Material for this task:
• • • •

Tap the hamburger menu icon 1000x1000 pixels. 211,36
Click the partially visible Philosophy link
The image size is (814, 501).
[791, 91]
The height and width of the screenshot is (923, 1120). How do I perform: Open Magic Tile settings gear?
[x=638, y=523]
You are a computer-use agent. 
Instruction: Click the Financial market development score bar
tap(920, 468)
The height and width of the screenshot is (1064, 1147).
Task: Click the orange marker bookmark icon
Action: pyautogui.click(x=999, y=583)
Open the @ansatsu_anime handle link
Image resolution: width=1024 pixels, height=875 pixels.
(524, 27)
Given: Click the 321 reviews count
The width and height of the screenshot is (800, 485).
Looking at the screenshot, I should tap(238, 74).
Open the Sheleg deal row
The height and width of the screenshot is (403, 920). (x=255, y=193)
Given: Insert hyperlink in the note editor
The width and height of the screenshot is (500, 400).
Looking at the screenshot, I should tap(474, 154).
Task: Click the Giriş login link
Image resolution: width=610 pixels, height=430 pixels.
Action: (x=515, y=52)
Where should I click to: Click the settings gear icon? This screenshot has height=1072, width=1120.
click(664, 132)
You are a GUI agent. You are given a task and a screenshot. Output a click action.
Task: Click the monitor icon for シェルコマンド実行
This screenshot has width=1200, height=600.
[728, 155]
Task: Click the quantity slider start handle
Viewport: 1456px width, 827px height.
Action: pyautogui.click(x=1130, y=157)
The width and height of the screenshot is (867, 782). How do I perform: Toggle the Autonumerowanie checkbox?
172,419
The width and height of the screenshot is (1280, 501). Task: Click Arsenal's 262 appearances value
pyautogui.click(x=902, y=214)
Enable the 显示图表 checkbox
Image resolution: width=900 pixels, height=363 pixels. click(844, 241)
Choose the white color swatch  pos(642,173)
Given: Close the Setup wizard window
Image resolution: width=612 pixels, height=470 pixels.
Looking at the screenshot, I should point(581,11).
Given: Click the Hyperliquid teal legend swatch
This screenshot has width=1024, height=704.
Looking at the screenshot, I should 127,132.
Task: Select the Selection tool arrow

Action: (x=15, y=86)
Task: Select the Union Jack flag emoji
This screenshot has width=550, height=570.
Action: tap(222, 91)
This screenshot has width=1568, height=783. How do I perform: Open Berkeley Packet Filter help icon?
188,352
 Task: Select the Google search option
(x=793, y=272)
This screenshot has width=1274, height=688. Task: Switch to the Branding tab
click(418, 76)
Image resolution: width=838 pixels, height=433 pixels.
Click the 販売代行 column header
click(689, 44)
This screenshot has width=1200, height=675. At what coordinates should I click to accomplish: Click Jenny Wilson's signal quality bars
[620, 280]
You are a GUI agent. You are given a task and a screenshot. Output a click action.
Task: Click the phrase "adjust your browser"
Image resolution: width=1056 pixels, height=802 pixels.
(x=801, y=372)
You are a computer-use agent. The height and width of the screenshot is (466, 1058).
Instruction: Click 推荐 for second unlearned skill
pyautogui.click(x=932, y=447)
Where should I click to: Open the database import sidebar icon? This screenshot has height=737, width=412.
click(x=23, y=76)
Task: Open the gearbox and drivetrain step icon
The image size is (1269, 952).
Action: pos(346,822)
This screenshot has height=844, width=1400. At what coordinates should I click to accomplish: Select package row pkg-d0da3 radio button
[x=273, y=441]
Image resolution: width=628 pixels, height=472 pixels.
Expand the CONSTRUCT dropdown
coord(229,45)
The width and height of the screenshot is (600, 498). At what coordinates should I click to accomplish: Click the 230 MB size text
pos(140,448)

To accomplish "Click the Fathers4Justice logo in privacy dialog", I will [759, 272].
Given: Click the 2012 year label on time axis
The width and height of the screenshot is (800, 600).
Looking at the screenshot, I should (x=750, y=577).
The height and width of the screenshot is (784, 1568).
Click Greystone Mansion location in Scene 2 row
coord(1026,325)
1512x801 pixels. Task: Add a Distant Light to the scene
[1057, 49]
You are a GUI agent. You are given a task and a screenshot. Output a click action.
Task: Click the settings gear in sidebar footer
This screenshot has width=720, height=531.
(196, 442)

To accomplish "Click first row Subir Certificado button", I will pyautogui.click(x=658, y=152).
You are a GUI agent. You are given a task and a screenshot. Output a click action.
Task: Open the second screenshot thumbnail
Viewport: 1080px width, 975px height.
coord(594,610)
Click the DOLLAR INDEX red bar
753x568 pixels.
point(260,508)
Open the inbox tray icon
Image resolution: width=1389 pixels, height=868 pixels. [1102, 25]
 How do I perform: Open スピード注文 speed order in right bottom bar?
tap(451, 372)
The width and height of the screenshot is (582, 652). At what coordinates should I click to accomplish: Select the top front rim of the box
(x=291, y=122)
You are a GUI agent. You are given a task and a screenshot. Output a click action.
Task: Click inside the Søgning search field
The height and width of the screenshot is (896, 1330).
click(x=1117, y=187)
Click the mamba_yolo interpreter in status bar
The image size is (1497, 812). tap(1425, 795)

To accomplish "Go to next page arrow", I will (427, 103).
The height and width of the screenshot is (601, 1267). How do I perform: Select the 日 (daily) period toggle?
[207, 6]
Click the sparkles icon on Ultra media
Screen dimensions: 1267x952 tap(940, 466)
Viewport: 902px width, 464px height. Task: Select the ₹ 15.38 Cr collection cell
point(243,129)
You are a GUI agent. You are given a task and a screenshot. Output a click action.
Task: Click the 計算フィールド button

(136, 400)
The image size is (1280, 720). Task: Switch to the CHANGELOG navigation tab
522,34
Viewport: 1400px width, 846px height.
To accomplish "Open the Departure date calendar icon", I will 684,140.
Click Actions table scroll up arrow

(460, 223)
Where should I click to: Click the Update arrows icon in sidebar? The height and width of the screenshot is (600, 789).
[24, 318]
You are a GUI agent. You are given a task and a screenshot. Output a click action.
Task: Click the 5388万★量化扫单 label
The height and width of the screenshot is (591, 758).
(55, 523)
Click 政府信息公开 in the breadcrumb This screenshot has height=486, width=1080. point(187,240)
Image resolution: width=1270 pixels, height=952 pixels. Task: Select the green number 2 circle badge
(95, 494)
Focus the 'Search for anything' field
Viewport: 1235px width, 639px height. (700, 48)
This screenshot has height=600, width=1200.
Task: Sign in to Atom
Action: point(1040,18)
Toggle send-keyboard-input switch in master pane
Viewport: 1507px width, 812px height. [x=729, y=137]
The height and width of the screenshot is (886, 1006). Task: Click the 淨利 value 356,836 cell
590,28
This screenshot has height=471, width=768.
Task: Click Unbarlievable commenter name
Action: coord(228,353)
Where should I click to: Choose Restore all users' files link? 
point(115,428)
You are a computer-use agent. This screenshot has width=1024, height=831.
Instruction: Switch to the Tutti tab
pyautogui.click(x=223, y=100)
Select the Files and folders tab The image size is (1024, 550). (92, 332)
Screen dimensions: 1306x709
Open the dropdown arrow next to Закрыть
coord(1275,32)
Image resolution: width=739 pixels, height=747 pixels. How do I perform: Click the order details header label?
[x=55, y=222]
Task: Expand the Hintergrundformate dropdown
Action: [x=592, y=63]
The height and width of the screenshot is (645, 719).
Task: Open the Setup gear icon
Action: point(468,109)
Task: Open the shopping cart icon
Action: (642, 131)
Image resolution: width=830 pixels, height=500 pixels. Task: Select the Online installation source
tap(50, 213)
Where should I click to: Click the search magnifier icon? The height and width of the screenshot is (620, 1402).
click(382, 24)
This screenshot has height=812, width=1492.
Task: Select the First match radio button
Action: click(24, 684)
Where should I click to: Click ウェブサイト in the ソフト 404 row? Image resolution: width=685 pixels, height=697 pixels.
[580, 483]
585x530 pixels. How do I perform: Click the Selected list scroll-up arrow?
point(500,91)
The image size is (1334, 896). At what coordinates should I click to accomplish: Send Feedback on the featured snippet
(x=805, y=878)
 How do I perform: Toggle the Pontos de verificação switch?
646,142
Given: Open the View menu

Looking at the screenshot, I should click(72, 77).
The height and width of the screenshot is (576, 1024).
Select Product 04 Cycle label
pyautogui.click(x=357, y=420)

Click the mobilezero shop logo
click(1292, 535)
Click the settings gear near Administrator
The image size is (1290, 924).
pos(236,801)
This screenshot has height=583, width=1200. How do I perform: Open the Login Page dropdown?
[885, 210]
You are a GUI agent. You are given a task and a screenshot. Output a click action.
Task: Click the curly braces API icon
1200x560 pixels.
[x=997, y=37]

• • • •

Goal: Quote the records from the line containing "Screen dimensions: 1306x709" through the line containing "tap(50, 213)", reproducing each line word for word.

Answer:
Screen dimensions: 1306x709
Open the dropdown arrow next to Закрыть
coord(1275,32)
Image resolution: width=739 pixels, height=747 pixels. How do I perform: Click the order details header label?
[x=55, y=222]
Task: Expand the Hintergrundformate dropdown
Action: [x=592, y=63]
The height and width of the screenshot is (645, 719).
Task: Open the Setup gear icon
Action: point(468,109)
Task: Open the shopping cart icon
Action: (642, 131)
Image resolution: width=830 pixels, height=500 pixels. Task: Select the Online installation source
tap(50, 213)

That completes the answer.